The British establishment - authorities and media - were infuriated at Wilson’s finesse: the market for French-breds with potential was taking off and here was somebody throwing a spanner in the works, buying cheap and flying high.

Wilson wasn’t fazed that his horses were tailed off – Mr Pointment and Cerium were 8th and tenth (last) in this year’s Gold Cup – Cerium only beaten 61 lengths, three lengths nearer than he finished in 2009.

But leading Irish jockey Davey Russell was impressed enough to ask for the ride again in the National.

None of this tallies with Wilson’s acute business philosophy (he and his wife Judith, in whose name the horses run, were once maths teachers) or the amounts he used to pay out for racing pigeons (he won the feathered friends ‘Grand National’) - way above what his racehorses cost.

But how do you apply logic to someone who’s runner in New Approach’s Derby, Maidstone Mixture (finished last) having warmed up by winning a hurdle at Strasbourg when trained by Richard Chotard?

Cerium began his career in more distinguished company than Mon Mome or Madison du Berlais, finishing second to Balko for J-P Totain in the Wild Risk Hurdle.

- Dataset
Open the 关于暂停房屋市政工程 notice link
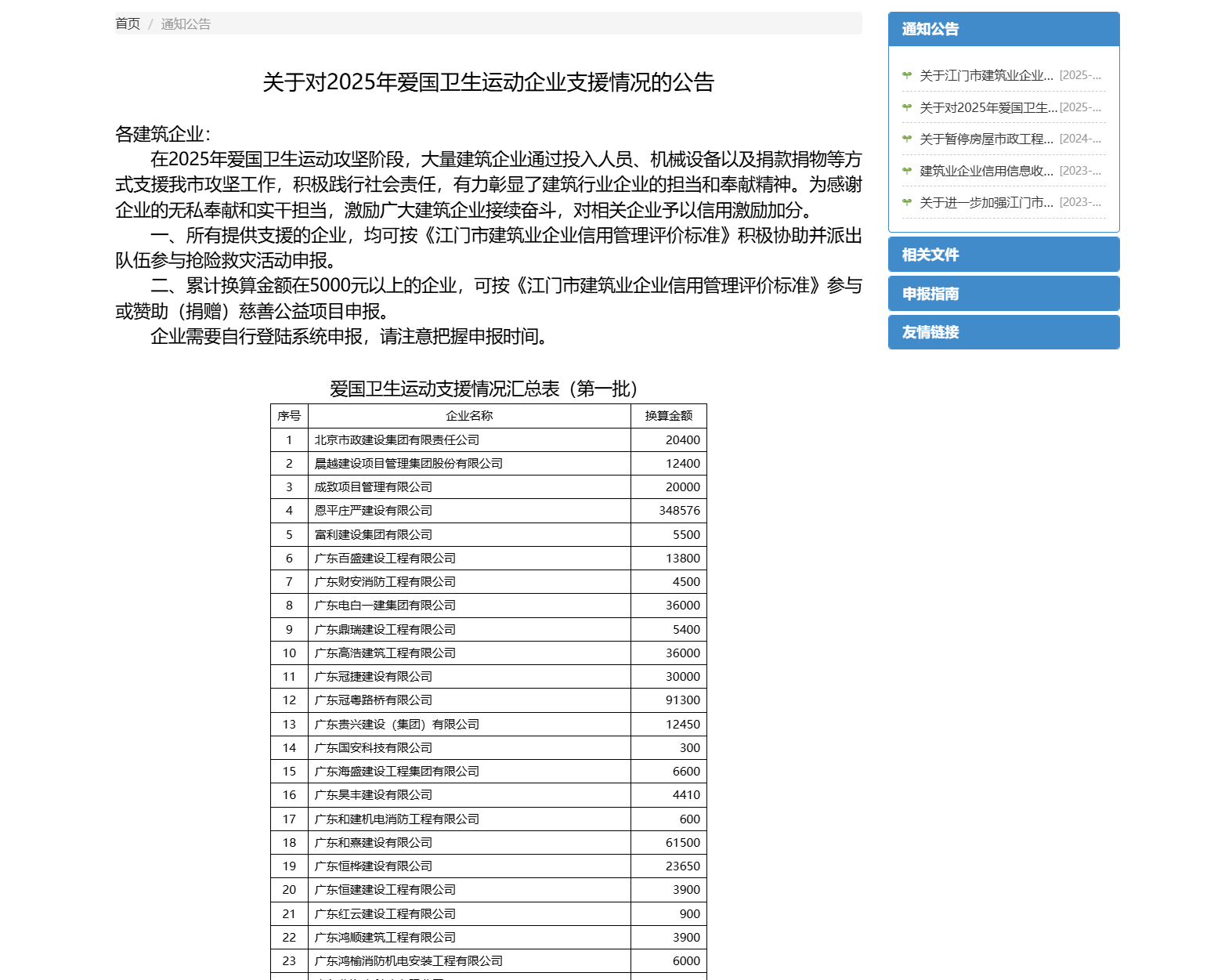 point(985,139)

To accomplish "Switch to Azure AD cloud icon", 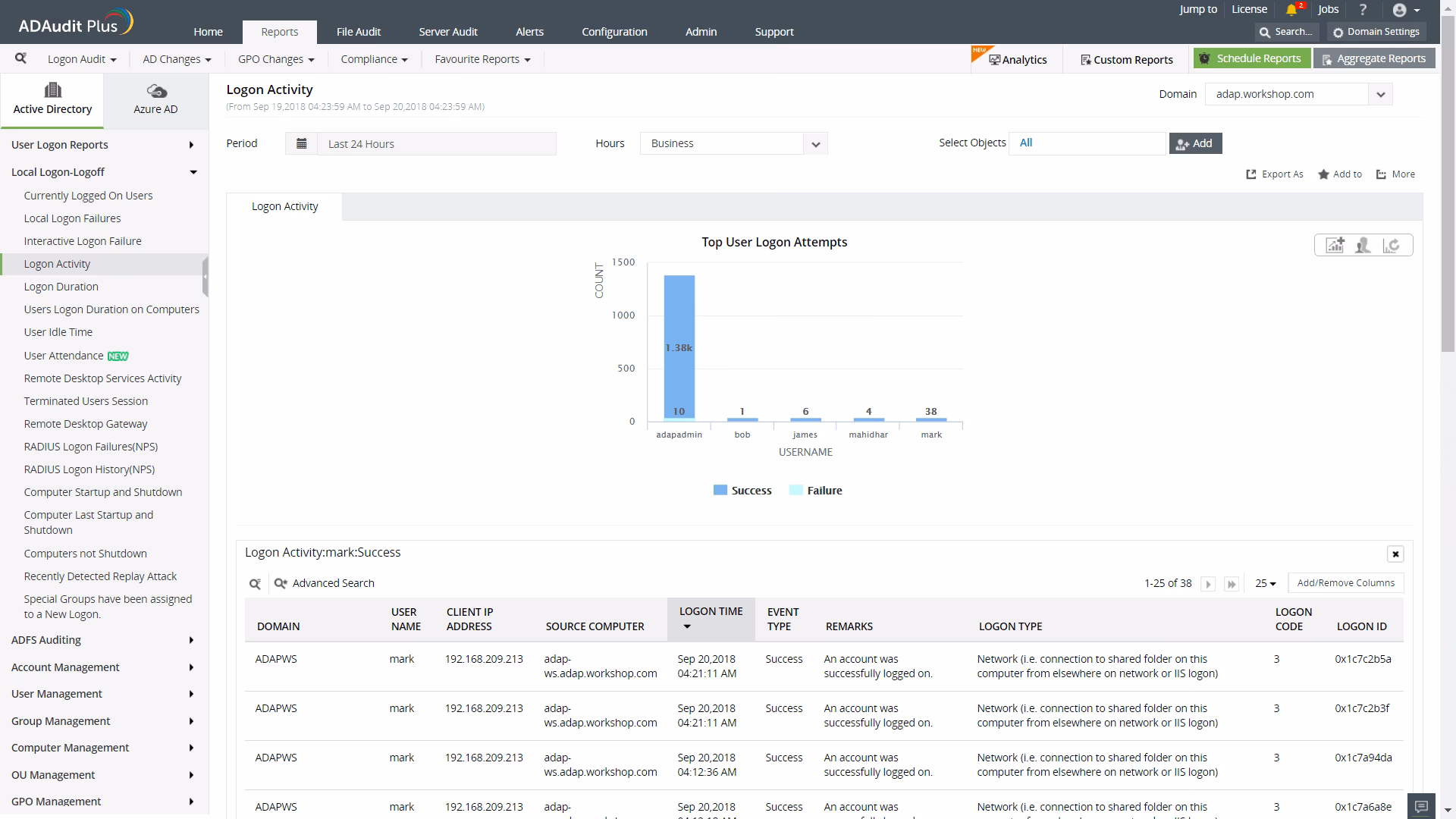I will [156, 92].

---

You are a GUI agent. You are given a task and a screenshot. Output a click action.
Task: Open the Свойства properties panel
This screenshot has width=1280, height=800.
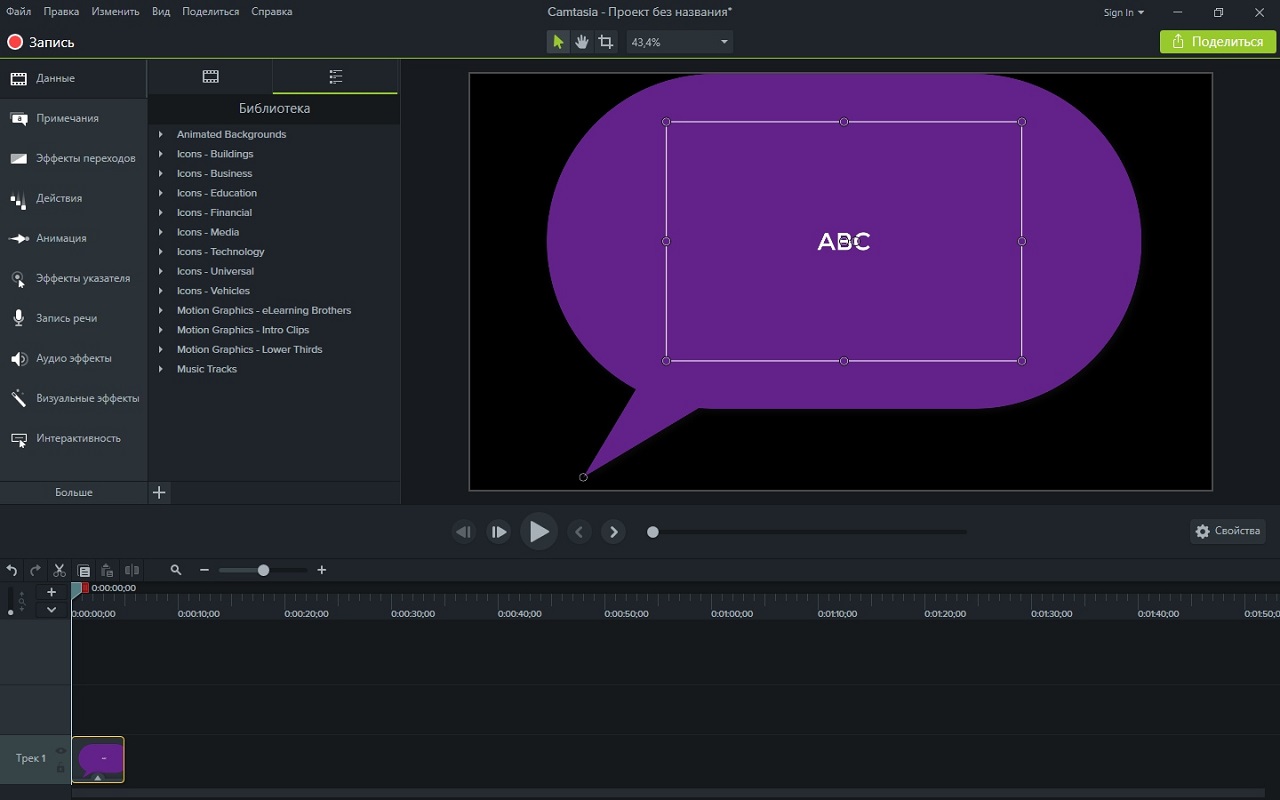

- Task list
a - In the passage about Wilson's racehorses, which jockey asked for the ride again in the National?
b - Extend the passage about Wilson's racehorses, picking up right after its last sentence.
The lines after the passage about Wilson's racehorses are separate material with no connection to it.

- Solved tasks
a - Davey Russell, a leading Irish jockey.

b -
He then went to Paul Nicholls for a king’s ransom before moving on to Wilson for very little ransom at all.

Though a true Brit, Wilson is first and foremost an outspoken maverick.

“French trainers should get the guillotine out and decapitate the English handicapper who goes out of his way to ensure that French horses do not get a run and the National is won by a British or Irish-bred.

“When I purchase a horse from France I first check the rating with the English handicapper to ensure it will have a rating high enough to get a run. However, when I’ve concluded the purchase the handicapper lowers the rating ‘to give it a chance’!

“He gives it such a ‘good chance’ that it will not get a run.”

“My idea sprung from the failure of Amberleigh House to be rated high enough to get a run for the 2002 the National even though he’d been good enough over the Aintree fences to win the Becher Chase.”

Here Wilson might have added that Amberleigh House started at 150-1 in his first National attempt – he won it of course two years later.

Before the declarations were presented on Thursday Wilson said: “Frenchmen should not let the heart rule the mind but if they have a heart it should be devoted to Cerium on 10th April.”

He thundered: “The English are still fighting the war of Joan of Arc and Napoleon. The English do not forgive the French! The English do not play on an even playing field! The Treaty of Rome is ignored.

“We intend to enter him for the Grand Steeplechase de Paris.

“I ask French journalists whether Cerium would be fairly treated in France and not treated in the way that the English treat French horses?”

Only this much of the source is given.